→ About this exercise: The result should be a verbatim copy of the whole listing.
○ ○ ○ ○ ○ ○ ○
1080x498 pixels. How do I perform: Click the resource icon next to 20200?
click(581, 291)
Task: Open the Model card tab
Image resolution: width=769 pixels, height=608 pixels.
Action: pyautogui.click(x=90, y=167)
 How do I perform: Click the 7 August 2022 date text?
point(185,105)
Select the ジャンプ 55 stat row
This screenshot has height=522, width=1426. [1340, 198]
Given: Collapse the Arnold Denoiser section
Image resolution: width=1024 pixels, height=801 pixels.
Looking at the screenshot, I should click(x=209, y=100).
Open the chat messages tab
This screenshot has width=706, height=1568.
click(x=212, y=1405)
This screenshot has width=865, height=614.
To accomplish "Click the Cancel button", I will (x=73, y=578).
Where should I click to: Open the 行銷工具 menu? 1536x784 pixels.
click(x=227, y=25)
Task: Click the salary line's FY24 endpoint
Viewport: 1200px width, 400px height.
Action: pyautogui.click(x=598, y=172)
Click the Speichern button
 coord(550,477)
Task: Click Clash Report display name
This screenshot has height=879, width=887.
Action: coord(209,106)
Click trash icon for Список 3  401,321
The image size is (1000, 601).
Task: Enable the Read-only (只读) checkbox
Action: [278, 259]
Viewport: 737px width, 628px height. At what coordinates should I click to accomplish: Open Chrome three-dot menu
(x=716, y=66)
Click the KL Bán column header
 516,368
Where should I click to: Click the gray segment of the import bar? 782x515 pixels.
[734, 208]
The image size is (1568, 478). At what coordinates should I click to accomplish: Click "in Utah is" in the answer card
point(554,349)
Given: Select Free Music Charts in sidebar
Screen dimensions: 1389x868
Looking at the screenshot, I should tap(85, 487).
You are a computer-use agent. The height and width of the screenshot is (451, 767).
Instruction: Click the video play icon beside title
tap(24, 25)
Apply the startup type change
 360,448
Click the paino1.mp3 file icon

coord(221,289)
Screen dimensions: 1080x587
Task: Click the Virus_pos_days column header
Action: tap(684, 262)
○ ○ ○ ○ ○ ○ ○
→ Expected answer:
1080x498 pixels. How do I perform: Click the resource icon next to 20200?
click(581, 291)
Task: Open the Model card tab
Image resolution: width=769 pixels, height=608 pixels.
Action: pyautogui.click(x=90, y=167)
 How do I perform: Click the 7 August 2022 date text?
point(185,105)
Select the ジャンプ 55 stat row
This screenshot has height=522, width=1426. [1340, 198]
Given: Collapse the Arnold Denoiser section
Image resolution: width=1024 pixels, height=801 pixels.
Looking at the screenshot, I should click(x=209, y=100).
Open the chat messages tab
This screenshot has width=706, height=1568.
click(x=212, y=1405)
This screenshot has width=865, height=614.
To accomplish "Click the Cancel button", I will (x=73, y=578).
Where should I click to: Open the 行銷工具 menu? 1536x784 pixels.
click(x=227, y=25)
Task: Click the salary line's FY24 endpoint
Viewport: 1200px width, 400px height.
Action: pyautogui.click(x=598, y=172)
Click the Speichern button
 coord(550,477)
Task: Click Clash Report display name
This screenshot has height=879, width=887.
Action: coord(209,106)
Click trash icon for Список 3  401,321
The image size is (1000, 601).
Task: Enable the Read-only (只读) checkbox
Action: [278, 259]
Viewport: 737px width, 628px height. At what coordinates should I click to accomplish: Open Chrome three-dot menu
(x=716, y=66)
Click the KL Bán column header
 516,368
Where should I click to: Click the gray segment of the import bar? 782x515 pixels.
[734, 208]
The image size is (1568, 478). At what coordinates should I click to accomplish: Click "in Utah is" in the answer card
point(554,349)
Given: Select Free Music Charts in sidebar
Screen dimensions: 1389x868
Looking at the screenshot, I should tap(85, 487).
You are a computer-use agent. The height and width of the screenshot is (451, 767).
Instruction: Click the video play icon beside title
tap(24, 25)
Apply the startup type change
 360,448
Click the paino1.mp3 file icon

coord(221,289)
Screen dimensions: 1080x587
Task: Click the Virus_pos_days column header
Action: tap(684, 262)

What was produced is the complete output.